Draft guidance on responsible investment is set to be discussed at a meeting today by the body overseeing the pooling of £217bn (€250.8bn) in assets of the UK’s 89 local government pension funds.
The guidance has been prepared by Brian Bailey, chairman of corporate governance research firm PIRC, and Dawn Turner, head of pension fund management at the £2.5bn Environment Agency Pension Fund.
The guidance, seen by Responsible Investor, sets out the features of an ESG policy that local government pension schemes must develop under regulation introduced by the UK government last year.
It comes as the UK’s 89 local government pension funds are in the process of pooling under the same regulation – the LGPS (Management and Investment of Funds) Regulation 2016. The 89 funds will remain intact and take decisions on behalf of members on asset allocation, but the money will be put in eight pools that will hire investment managers to run those assets, or run some of the money in-house.
Sitting above the pools is the Scheme Advisory Board, which is made up 50% of employer representatives and 50% trades union representatives appointed by the Department for Communities and Local Government. The Board chair is Cllr Roger Phillips, former chair of the Local Government Pension Committee.
The board’s investment, governance and engagement sub committee, chaired by Cllr Kieran Quinn, Chair of the Greater Manchester Pension Fund, will consider the new guidance and then send it on, with comments, to the UK Pensions Secretary for consideration.
The meeting will be held at PIRC’s offices.
The responsible investment guidance says a policy should make clear how ESG issues are considered in the selection of investments, and that a comprehensive policy should cover a broad range of asset classes.
It also illustrates different levels of approaches local government pension schemes could take on ESG matters from meeting core regulatory objectives to broad active engagement.On pooling, the guidance says LGPS funds will need to be clear their requirements on ESG are understood and facilitated by the pool operator and any asset manager appointed by the pool. It also says pools should use their “scale” to ensure LGPS funds wishes are fully implemented, or consider excluding asset managers who cannot meet defined needs.
The Scheme Advisory Board has also taken a firm line on the controversial issue of asset management costs and charges.
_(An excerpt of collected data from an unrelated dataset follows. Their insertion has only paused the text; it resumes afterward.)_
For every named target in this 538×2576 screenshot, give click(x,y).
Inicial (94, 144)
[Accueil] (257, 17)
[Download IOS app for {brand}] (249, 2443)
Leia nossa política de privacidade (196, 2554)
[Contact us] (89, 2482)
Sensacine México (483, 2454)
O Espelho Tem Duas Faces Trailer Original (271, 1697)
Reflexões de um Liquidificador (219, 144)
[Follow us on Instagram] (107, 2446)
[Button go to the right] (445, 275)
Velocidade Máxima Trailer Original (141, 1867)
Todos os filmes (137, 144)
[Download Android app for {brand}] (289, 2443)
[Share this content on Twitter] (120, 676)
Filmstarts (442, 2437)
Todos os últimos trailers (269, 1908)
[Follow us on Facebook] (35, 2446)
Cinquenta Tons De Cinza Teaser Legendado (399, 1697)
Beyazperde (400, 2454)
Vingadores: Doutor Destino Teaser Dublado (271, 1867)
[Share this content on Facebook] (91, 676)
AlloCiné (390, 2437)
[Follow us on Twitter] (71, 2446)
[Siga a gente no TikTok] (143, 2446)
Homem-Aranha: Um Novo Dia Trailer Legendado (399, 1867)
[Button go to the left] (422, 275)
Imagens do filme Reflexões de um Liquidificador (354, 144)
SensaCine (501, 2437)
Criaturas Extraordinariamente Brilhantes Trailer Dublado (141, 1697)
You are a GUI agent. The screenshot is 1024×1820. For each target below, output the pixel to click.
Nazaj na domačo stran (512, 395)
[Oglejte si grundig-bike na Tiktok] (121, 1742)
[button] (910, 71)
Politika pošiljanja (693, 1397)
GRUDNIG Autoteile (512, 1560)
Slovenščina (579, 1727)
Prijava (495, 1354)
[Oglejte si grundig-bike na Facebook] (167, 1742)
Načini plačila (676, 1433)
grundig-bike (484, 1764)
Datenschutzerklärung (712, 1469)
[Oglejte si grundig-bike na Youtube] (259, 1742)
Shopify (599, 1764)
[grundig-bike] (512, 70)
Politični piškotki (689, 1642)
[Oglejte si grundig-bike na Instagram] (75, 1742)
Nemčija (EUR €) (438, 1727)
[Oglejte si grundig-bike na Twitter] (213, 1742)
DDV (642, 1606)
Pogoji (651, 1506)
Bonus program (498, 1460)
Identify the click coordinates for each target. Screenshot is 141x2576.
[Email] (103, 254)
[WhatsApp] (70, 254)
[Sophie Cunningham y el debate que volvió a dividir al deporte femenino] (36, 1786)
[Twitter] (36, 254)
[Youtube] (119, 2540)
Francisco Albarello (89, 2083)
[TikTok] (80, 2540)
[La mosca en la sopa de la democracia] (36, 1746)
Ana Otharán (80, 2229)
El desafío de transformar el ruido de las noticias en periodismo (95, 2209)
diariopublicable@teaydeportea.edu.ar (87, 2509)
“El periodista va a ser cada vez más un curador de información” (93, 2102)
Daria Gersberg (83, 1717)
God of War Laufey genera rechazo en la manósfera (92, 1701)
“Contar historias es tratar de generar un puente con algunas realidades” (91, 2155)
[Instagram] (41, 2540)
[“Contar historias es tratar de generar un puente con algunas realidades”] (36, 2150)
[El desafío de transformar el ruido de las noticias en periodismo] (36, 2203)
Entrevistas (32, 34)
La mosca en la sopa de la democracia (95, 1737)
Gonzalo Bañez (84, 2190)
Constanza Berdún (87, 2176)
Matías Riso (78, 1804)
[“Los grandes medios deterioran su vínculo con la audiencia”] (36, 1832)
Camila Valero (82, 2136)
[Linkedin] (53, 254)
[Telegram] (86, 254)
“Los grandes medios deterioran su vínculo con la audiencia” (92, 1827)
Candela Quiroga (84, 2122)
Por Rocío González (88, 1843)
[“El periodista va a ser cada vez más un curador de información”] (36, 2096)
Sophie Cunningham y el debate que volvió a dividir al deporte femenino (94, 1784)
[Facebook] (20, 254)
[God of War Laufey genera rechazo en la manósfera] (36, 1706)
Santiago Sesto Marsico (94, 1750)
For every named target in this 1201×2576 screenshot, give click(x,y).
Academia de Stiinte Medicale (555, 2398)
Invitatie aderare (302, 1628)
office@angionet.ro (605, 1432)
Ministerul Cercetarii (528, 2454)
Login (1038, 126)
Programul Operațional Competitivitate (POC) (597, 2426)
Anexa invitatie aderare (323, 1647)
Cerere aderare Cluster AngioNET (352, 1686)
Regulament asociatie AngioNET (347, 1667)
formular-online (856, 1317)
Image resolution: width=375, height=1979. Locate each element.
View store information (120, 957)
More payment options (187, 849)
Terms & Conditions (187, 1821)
It will launch a voluntary Code of Transparency for LGPS asset managers to help pension funds achieve transparency of investment costs. It will require managers to fill out a publicly available fees template.
The responsible investment guidance also says LGPS working together on ESG matters will be more effective and sets out the adoption of the UK Stewardship Code, required under the LGPS (Management and Investment of Funds) Regulation 2016.
However, the responsible investment guidance does not address a matter of continuing controversy – statutory rules around divestment introduced by government last year.
The UK government has come under fire for saying that it is inappropriate for LGPS pension policies to pursue boycotts, divestment or sanctions against foreign nations and UK defence industries, unless restrictions have been put in place by government.
Pro-Palestine campaigners have reportedly been granted permission to take the government to the High Court over the guidance saying “it prevents councils from boycotting companies involved in Israel’s human rights violations in the West Bank”.
The move to pool LGPS schemes was kick-started by former Chancellor George Osborne, who in 2015 asked schemes to come forward with proposals for pooling their assets. The government has set a deadline of April 2018 for the pools to be established.